3. A priori SNR estimation Wiener filtering
The Signal-to-noise ratio measure in frequency domaine Wiener filter could be a posteriori or a priori. If it's a posteriori, it could be easily computed by:$$SNR_{post}=\frac{|X(k)|^2}{\mathbb{E}|N(k)|^2}$$because we know $|X(k)|$ is the noisy spectrum and $\mathbb{E}|N(k)|^2$ is the average magnitude of noise signal when there is no speech activity. The two variations of parametric implicit Wiener filtering utilise exactly this a posteriori SNR ratio.

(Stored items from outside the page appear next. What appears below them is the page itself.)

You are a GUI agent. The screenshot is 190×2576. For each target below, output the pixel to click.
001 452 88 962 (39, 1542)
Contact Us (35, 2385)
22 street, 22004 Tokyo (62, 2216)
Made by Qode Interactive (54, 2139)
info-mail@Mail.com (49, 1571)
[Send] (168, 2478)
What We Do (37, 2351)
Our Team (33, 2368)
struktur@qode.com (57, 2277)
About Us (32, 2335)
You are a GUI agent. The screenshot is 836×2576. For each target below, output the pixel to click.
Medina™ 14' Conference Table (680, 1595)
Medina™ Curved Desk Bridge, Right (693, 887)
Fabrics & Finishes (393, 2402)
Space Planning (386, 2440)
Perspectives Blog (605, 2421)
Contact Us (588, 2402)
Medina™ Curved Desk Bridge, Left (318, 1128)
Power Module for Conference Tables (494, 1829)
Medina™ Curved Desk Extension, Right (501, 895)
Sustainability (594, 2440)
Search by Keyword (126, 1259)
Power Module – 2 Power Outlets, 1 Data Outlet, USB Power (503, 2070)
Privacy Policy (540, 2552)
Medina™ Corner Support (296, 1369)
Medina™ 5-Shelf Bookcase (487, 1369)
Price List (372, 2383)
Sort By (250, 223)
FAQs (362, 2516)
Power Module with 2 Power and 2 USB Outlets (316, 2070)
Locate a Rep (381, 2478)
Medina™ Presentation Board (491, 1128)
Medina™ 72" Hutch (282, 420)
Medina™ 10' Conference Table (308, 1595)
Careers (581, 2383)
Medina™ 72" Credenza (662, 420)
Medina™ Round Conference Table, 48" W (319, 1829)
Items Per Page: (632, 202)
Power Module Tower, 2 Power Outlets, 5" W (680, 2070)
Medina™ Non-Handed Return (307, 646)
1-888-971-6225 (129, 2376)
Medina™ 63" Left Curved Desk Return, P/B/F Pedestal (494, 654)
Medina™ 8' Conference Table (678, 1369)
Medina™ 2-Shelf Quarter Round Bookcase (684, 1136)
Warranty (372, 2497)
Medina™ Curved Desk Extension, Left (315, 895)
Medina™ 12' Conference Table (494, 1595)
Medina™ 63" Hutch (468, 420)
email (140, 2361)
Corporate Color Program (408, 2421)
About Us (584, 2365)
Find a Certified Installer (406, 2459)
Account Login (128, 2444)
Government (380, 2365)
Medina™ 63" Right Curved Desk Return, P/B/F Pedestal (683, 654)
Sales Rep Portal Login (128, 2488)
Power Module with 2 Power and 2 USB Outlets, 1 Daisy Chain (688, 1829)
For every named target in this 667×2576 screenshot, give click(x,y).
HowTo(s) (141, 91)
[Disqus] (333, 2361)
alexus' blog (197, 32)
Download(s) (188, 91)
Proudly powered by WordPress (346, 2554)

The a priori one is defined by:$$SNR_{prio}=\frac{\mathbb{E}|S(k)|^2}{\mathbb{E}|N(k)|^2}$$However, we do know the $S(k)$ which is exactly the clean speech we want to obtain. Article "SPEECH ENHANCEMENT BASED ON A PRIORI SIGNAL TO NOISE ESTIMATION" introduced a iterative method to estimate the $SNR_{prio}$ which is called "decision-direct" estimate by the author.
The Matlab code of this method written by Esfandiar Zavarehei can be easily download from his website (youpi!). He translated the formulas of the article into code except having changing some notations. For the reason of legibility, I changed them back.
The "NoiseMargin" variable in his function "vad" is worth paying attention to. Because it indicates that a short-time frame would be considered as noise or speech. For instance, if the SNR ratio of noisy speech is 0dB, we assign 12dB to NoiseMargin, it turns out that almost all the frames will be indicated as noise.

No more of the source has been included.